The Professor pointed a finger in his face. "Aha! You DID hear it, boy, so you KNEW about it... and you SHOULD have cleaned it up!"

Dib could only shake his head at this leap of scientific logic.

"Do this, do that," his father continued. "You're a big boy and I'm counting on you... "

Dib could only wonder why age had to be forever relative._ Somehow I was sure "big" enough to take care of everything last year... when I was the SAME AGE this "little" Gaz is now!_

"... to keep things running smoothly until your mother comes home."

"Um, Dad," Dib finally said. "That's... going to be a... long time." Gaz's chewing slowed down.

"What is, son?"

"Mom's not coming home. She's dead. For a few years now." Gaz half opened an eye, an eye which was looking straight at Dib.
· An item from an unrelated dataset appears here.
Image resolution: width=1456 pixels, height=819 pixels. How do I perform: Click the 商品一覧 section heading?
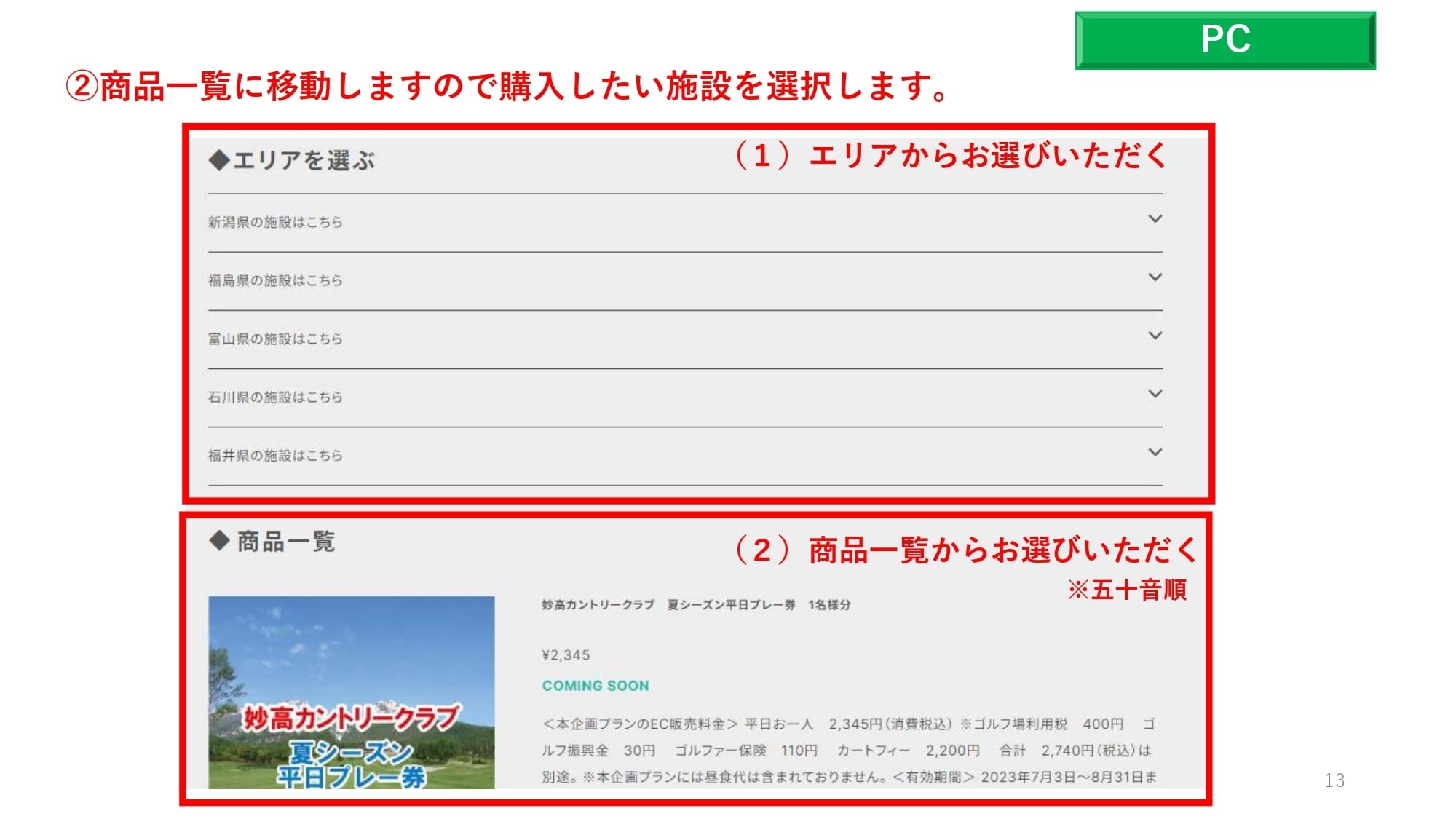285,542
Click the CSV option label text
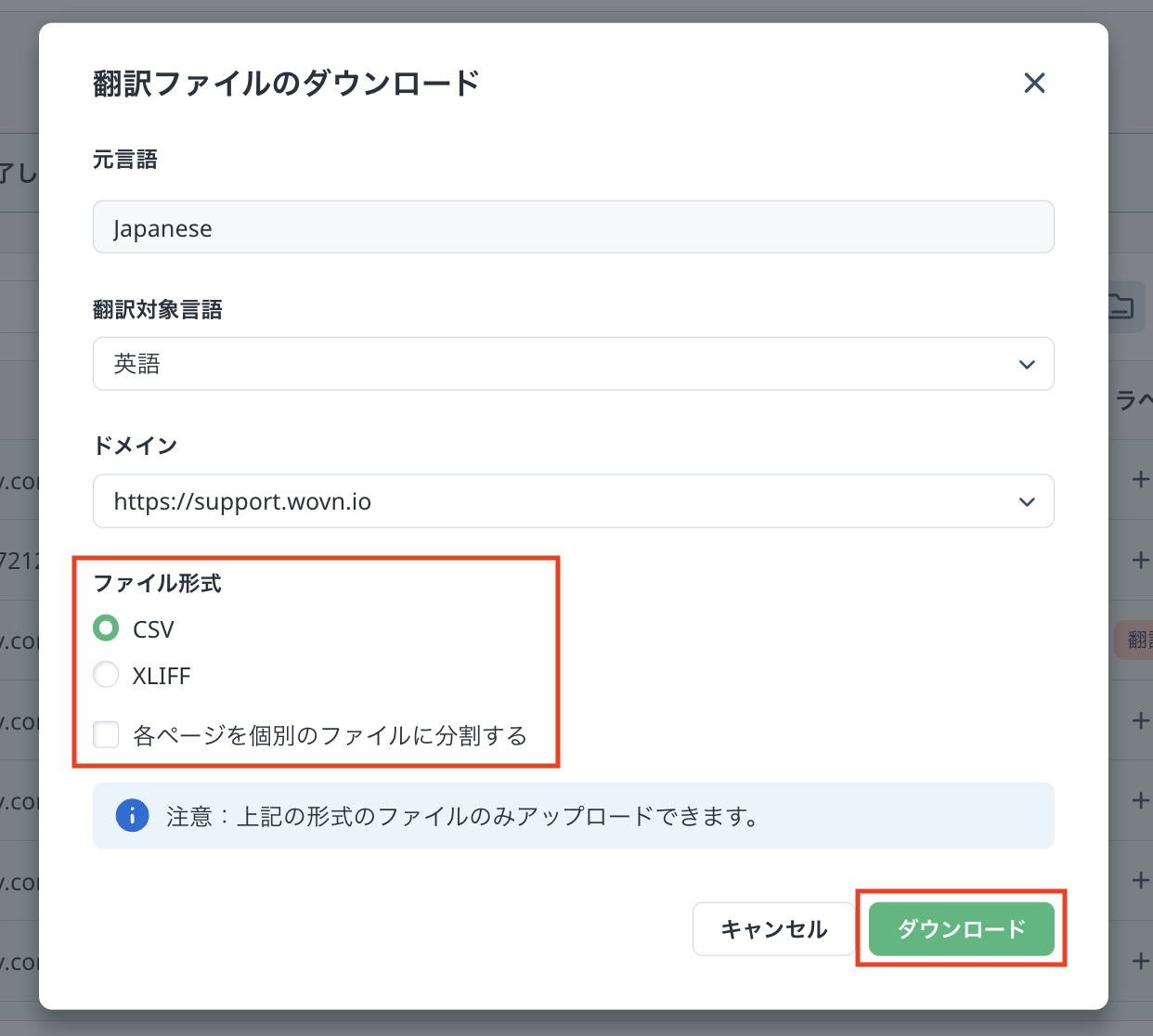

"Still in denial." The Professor looked down, shaking his head. "Son, what did I tell you?" he said quietly to Dib, too quietly. "Don't say that about your mother."

The Professor took a much more relaxed tone with his daughter, and when Gaz spoke to him, she actually sounded almost lukewarm. Instead of delivering an endless list of orders, he asked her how she was today, and how skool was, and did she still like her teacher, and did she have any neat field trips coming up, and...

Dib sighed and looked away from the table. The Professor provided support and protection to Gaz, while being more of a disciplinarian and role model for Dib. This had worked perfectly as long as their mother had been around to provide the complement. However, the Professor still saw no need to adjust his treatment of either child.

Between his father and sister, Dib found himself in a horrible double bind on the subject of his late mother. Dib had faced the truth, dealt with it, and was now ready to move on. But his father would have them all acting as if she was still alive, and whenever Dib did this, the realization that she really wasn't stabbed his heart like an icepick all over again. Gaz, on the other hand, was only too happy to encourage and indulge their father in this whim.

As their father left for work, Dib and Gaz finished preparing to leave for skool. Dib felt a strange distance standing between himself and what remained of his family, as if they were neighbours in an apartment house instead of blood relatives.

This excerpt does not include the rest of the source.